Dataset entries:
· · · · ·

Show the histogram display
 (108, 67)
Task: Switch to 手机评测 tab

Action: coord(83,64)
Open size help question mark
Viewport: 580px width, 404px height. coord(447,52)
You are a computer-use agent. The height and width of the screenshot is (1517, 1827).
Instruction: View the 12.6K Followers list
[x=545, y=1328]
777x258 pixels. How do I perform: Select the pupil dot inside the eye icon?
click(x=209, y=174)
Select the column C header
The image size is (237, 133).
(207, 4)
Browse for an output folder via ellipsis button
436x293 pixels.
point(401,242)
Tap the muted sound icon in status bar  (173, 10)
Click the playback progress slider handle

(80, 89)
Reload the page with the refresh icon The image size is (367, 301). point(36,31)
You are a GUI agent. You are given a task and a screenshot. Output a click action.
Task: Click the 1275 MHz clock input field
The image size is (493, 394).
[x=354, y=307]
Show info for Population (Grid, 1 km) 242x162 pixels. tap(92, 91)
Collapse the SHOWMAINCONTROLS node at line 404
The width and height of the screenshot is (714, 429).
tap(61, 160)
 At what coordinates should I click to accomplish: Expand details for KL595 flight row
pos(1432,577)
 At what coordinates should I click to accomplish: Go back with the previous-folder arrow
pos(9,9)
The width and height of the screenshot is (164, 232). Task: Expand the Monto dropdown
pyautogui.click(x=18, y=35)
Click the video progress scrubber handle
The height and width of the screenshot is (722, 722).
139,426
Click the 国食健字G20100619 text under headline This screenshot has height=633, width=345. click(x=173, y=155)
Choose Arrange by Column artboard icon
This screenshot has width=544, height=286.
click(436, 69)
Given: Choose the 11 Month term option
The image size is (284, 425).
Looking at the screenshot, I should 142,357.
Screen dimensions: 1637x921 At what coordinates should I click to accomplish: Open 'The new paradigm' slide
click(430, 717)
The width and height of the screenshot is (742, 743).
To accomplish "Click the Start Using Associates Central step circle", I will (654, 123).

· · · · ·

_Work order_
The records above need to be retyped in full, exactly as they stand.

_Answer space_
Show the histogram display
 (108, 67)
Task: Switch to 手机评测 tab

Action: coord(83,64)
Open size help question mark
Viewport: 580px width, 404px height. coord(447,52)
You are a computer-use agent. The height and width of the screenshot is (1517, 1827).
Instruction: View the 12.6K Followers list
[x=545, y=1328]
777x258 pixels. How do I perform: Select the pupil dot inside the eye icon?
click(x=209, y=174)
Select the column C header
The image size is (237, 133).
(207, 4)
Browse for an output folder via ellipsis button
436x293 pixels.
point(401,242)
Tap the muted sound icon in status bar  (173, 10)
Click the playback progress slider handle

(80, 89)
Reload the page with the refresh icon The image size is (367, 301). point(36,31)
You are a GUI agent. You are given a task and a screenshot. Output a click action.
Task: Click the 1275 MHz clock input field
The image size is (493, 394).
[x=354, y=307]
Show info for Population (Grid, 1 km) 242x162 pixels. tap(92, 91)
Collapse the SHOWMAINCONTROLS node at line 404
The width and height of the screenshot is (714, 429).
tap(61, 160)
 At what coordinates should I click to accomplish: Expand details for KL595 flight row
pos(1432,577)
 At what coordinates should I click to accomplish: Go back with the previous-folder arrow
pos(9,9)
The width and height of the screenshot is (164, 232). Task: Expand the Monto dropdown
pyautogui.click(x=18, y=35)
Click the video progress scrubber handle
The height and width of the screenshot is (722, 722).
139,426
Click the 国食健字G20100619 text under headline This screenshot has height=633, width=345. click(x=173, y=155)
Choose Arrange by Column artboard icon
This screenshot has width=544, height=286.
click(436, 69)
Given: Choose the 11 Month term option
The image size is (284, 425).
Looking at the screenshot, I should 142,357.
Screen dimensions: 1637x921 At what coordinates should I click to accomplish: Open 'The new paradigm' slide
click(430, 717)
The width and height of the screenshot is (742, 743).
To accomplish "Click the Start Using Associates Central step circle", I will (654, 123).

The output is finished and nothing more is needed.